Die Regionen Großbritanniens außerhalb der Hauptstadt befinden sich hinsichtlich ihrer Attraktivität für Investitionen weitgehend im Bereich von ,,Ramschanleihen“, was vor allem darauf zurückzuführen ist, dass lokale Finanzsysteme durch die Dominanz Londons ausgehöhlt wurden. Das geht aus einer neuen Studie hervor.
Die im Fachjournal Fiscal Studies veröffentlichte Untersuchung hebt Schwächen in der Finanzarchitektur Großbritanniens hervor, die helfen, die Ungleichheiten zwischen London und anderen Regionen zu erklären – Ungleichheiten, die zu den schlimmsten unter vergleichbaren Volkswirtschaften gehören.
Investoren verlangen in britischen Städten außerhalb der Hauptstadt einen erheblichen Risikoaufschlag von etwa 250 bis 300 Basispunkten gegenüber Projekten in London und anderen europäischen Städten, wie die Analyse von Tausenden Immobilieninvestitionen zeigt.
Diese Differenz entspricht dem Abstand zwischen britischen Staatsanleihen und denen von Rumänien oder Ungarn.
Ein höherer Risikoaufschlag bedeutet, dass Investoren größere Renditen fordern, was die Realisierung von Projekten unwahrscheinlicher macht.
,,Bislang hatten wir kein Verständnis dafür, in welchem Ausmaß das Vereinigte Königreich von Investoren nicht als einheitlicher Markt wahrgenommen wird“, sagte Philip McCann, Professor für Stadt- und Regionalökonomie am Productivity Institute der Alliance Manchester Business School und Mitautor der Studie.
Premierminister Keir Starmer plant, mehr Kompetenzen an die Regionen Großbritanniens zu übertragen und die berufliche Qualifizierung zu fördern.
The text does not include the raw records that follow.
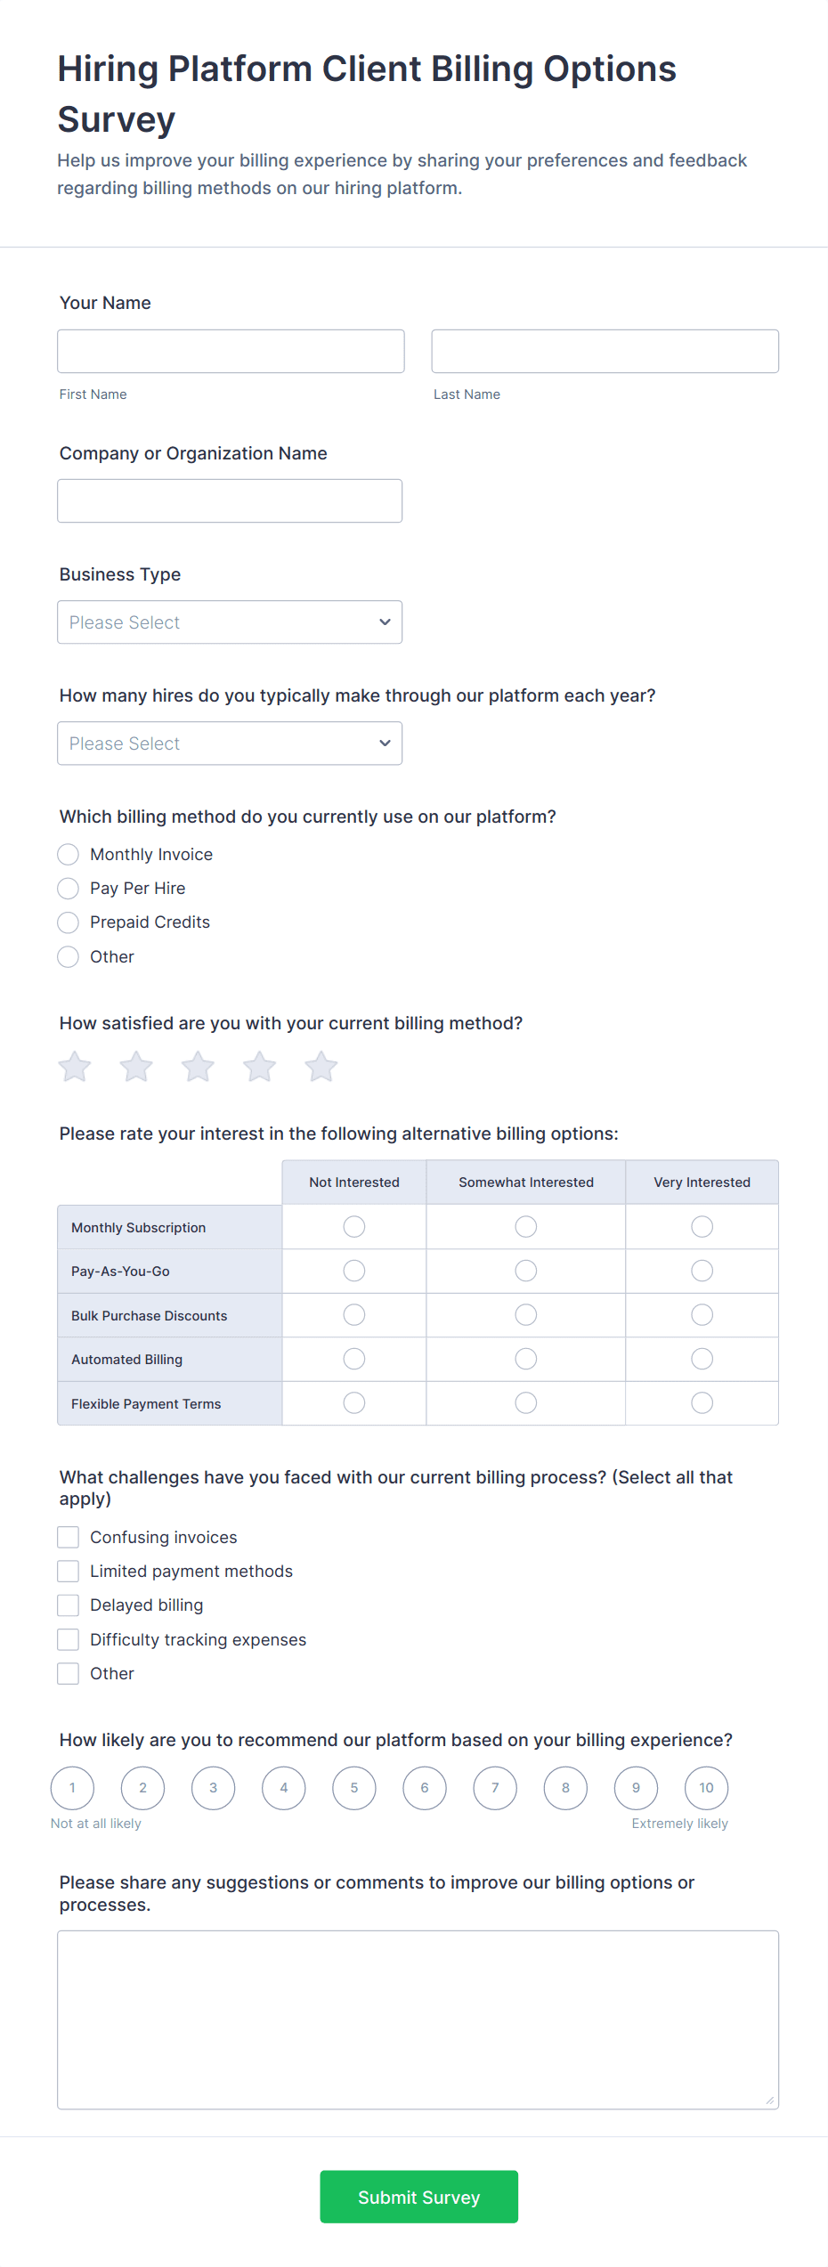Focus the First Name input field

pyautogui.click(x=231, y=352)
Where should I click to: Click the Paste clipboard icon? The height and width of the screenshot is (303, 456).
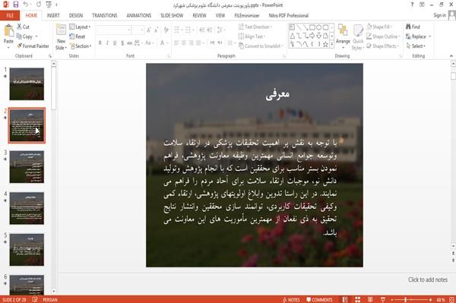(x=8, y=31)
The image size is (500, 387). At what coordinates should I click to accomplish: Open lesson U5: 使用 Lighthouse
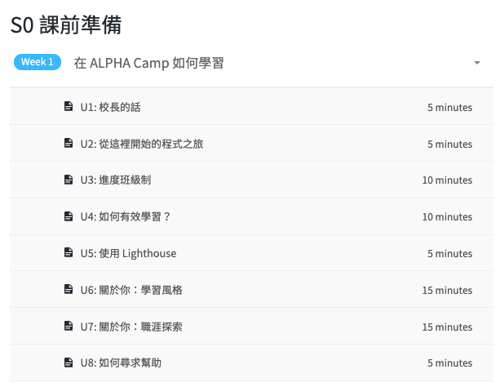click(x=128, y=253)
Die Autoren des Berichts weisen jedoch darauf hin, dass Reformen des Finanzsystems fehlen.
Frühere Regierungen haben versucht, die regionale Kluft in Großbritannien zu verringern – mit begrenztem Erfolg, darunter auch das ,,Levelling Up“-Programm des ehemaligen Premierministers Boris Johnson.
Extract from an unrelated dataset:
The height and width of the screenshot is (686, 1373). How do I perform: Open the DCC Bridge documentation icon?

Die Studie zeigt, dass große Teile Großbritanniens nach der globalen Finanzkrise 2007/08 in das ,,Ramschanleihen“-Territorium abgerutscht sind.
Frühere Lockerungsmaßnahmen der Bank of England, darunter der Ankauf von Anleihen im Rahmen der quantitativen Lockerung, wirkten sich laut der Studie nur auf London aus und vertieften die regionalen Unterschiede – eine Erkenntnis, die der Ansicht der Bank of England widerspricht, ihre Politik habe dem ganzen Land genutzt.
,,Wir wissen nun, dass dies grundlegend nicht der Fall ist, insbesondere bei der quantitativen Lockerung, die offenbar außerhalb Londons und dessen unmittelbarer Umgebung keinerlei positive Auswirkungen auf kommerzielle Investitionen hatte“, ergänzte McCann, der zuvor die Europäische Kommission und verschiedene Regierungen beraten hat.
Das Mandat der Bank of England besteht darin, die Politik für die gesamte britische Wirtschaft festzulegen. Ihre Vertreter erklären, regionale Ungleichheit sei eine Aufgabe der Regierung.
Eine Analyse von Reuters im vergangenen Jahr zeigte, dass Londons Anteil an der nationalen Wirtschaft seit 2000 um mehr als drei Prozentpunkte auf 24 % gestiegen ist, während keine andere britische Region ihren Anteil erhöhen konnte.
Vergleichbare Daten der EU-Statistikbehörde Eurostat zeigen eine deutlich geringere Polarisierung zwischen den Regionen in Deutschland und Frankreich.
Laut der neuen Studie ist das Verschwinden lokaler Banken der Grund für die gestiegenen Risikoaufschläge in britischen Städten der zweiten und dritten Reihe – im Gegensatz zu den USA und Deutschland, wo Kreditinstitute mit deutlich mehr regionaler Autonomie agieren.
,,Das Ergebnis ist, dass die Finanzmärkte des Vereinigten Königreichs heute kaum noch Präsenz, Finanzierung oder Engagement in den Regionen Großbritanniens und den dortigen wirtschaftlichen Chancen haben“, heißt es in der Studie.
Die Autoren schlagen vor, lokale Kapitalmärkte und Bankennetzwerke wiederzubeleben, angeführt von Organisationen wie der British Business Bank und dem UK National Wealth Fund, um private Investitionen zu fördern.